El día fue más largo de lo planificado y el presupuesto diario autorizado para los menesteres de quien les habla estaba acabose. O eso pensaba uno cuando de repente se topa con la meca de azulejos blancos y pilas y pilas de cajas que se cobran aparte. Como corresponde (¿pioneros, quizás, de la movida eco-friendly-shops?). Alegría de uno y de su bolsillo. Con los Mitres arrugados, las monedas perdidas y con un glorioso Don José de San Martín nos alcanza para media. Nuestra media. La más justa e igualitaria medida del mercado. Acá no miran soberbio si se llega justo. Se siente querido uno ante el mostrador alto. Ni el mismísimo Warhol hubiera imaginado esta composición psico-pop-subdesarrollada que engalana el ambiente. Gloria a la siempre magnifica e inigualable inventiva nacional. Las botellitas recicladas en condimenteros (ejemplo de lo anterior). Con que ternura y dedicación han sido hechos esos pequeños agujeritos para que nosotros, dulces comensales, depositemos democráticamente el preciado menjunje en la redonda. Alquimia de la vida.

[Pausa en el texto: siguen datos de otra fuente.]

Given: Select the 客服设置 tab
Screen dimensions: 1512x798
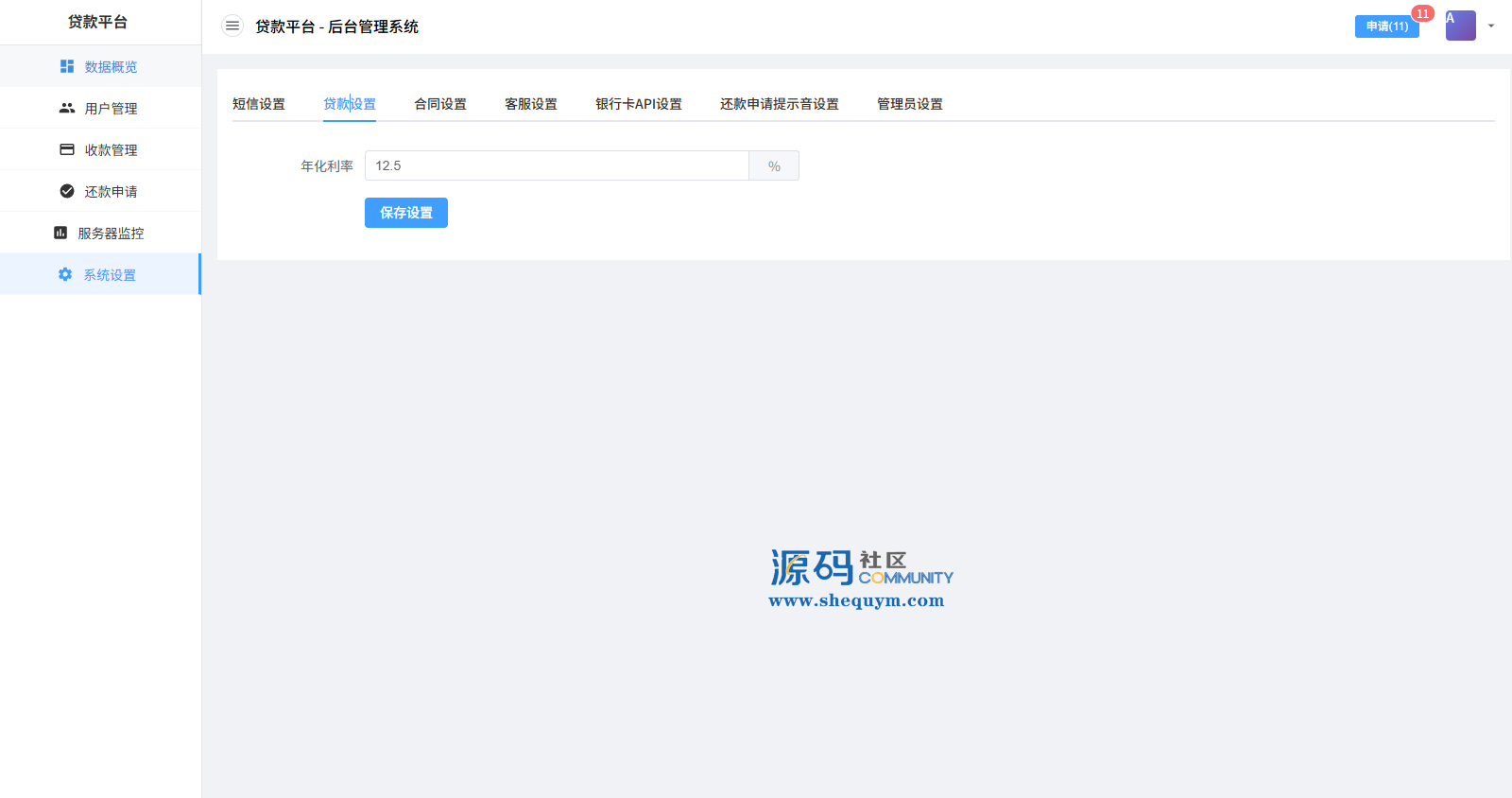Looking at the screenshot, I should pyautogui.click(x=531, y=104).
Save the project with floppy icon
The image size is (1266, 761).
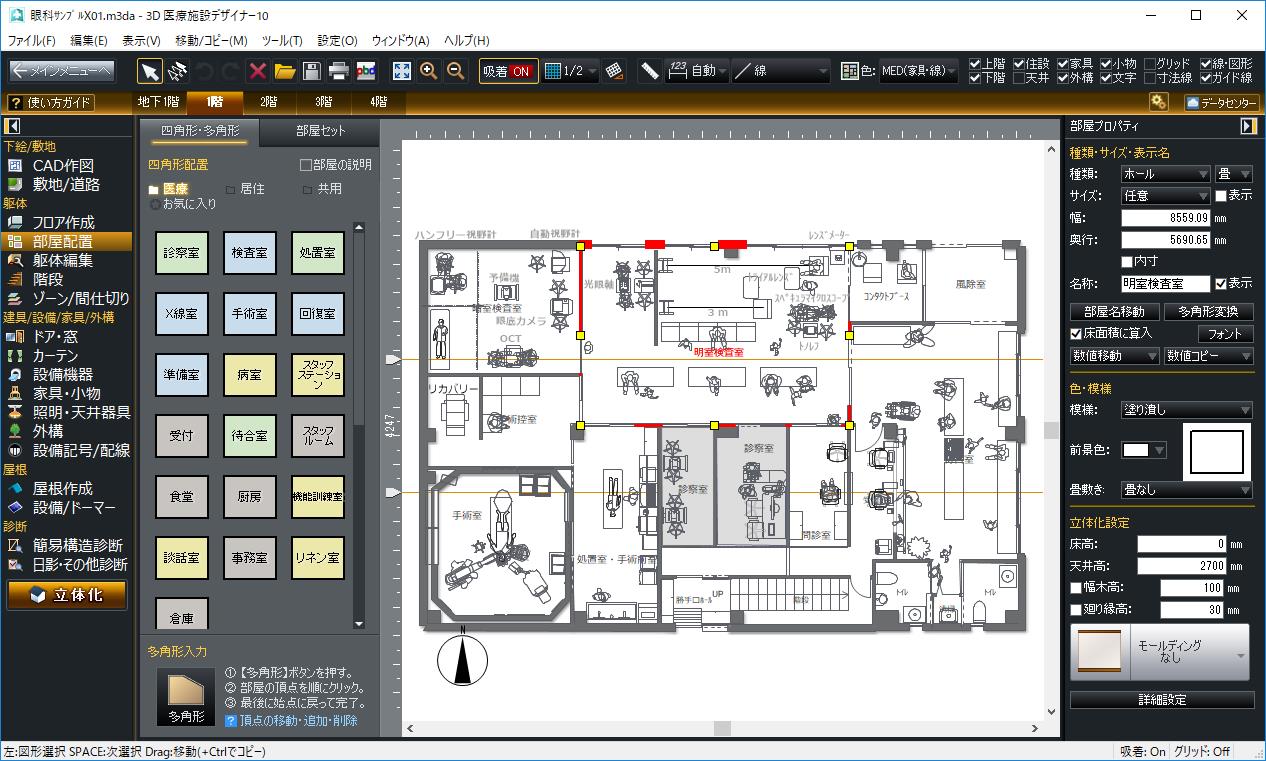click(312, 71)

Noche afuera. Adentro blanco. La Nueva de fondo. Mientras espero que el cocinero-cajero me chiste con el aviso de que ya tiene mi media, me hurgue una pregunta al mirar el celular que marca las 20:39: ¿Quiénes van a cenar un martes a Ugi´s? esa es la cuestión. La pregunta original. La vida y la muerte.

Pero que pena ché, les debo la respuesta para una próxima. Todavía no viene nadie. Somos el maestro y quien les escribe nomás. Me encantaría mentirles, inventarles bah, unos pintorescos personajes autóctonos, miembros de la elite de la fauna nocturna porteña. Pero solo estoy yo, único representante de aquella fauna. Más pintón que pintoresco, pero pobre, igual de pobre… sepan entender.

Ahí salió, me avisa el amigo detrás del muro blanco protegido por las gigantescas torres de cartón corrugado. Sí ponele, le digo. Qué movimientos de muñecas, habrase visto, ágil como gimnasta rusa. Qué manera de meterle sazón, de esparcir la escueta muzzarella cual canchereada de últimos pelos de maduro señor. Que generosidad de sabor. No hay con que darle. Y vuela hacia mí la chapa abollada como sambuche de miga, como nave nodriza, como ovni delicioso. Intergaláctico placer.

Y como metáfora de la vida. Sí la comés ni bien sale, de apurado, de angurriento, seguramente te quemes el paladar y ya no puedas disfrutar de más nada. Pero si en cambio esperás demasiado y dejás que el tren pase desperdiciarás el momento indicado, y estará fría y ya no tendrá sentido probarla. Habrá perdido todo sentido.

Y así transcurre la vida uno: intentando encontrar el equilibrio pero sin arruinarlo del todo. Quemarse un poco para disfrutar otro poco. Y por ahí pasa la cosa, vió.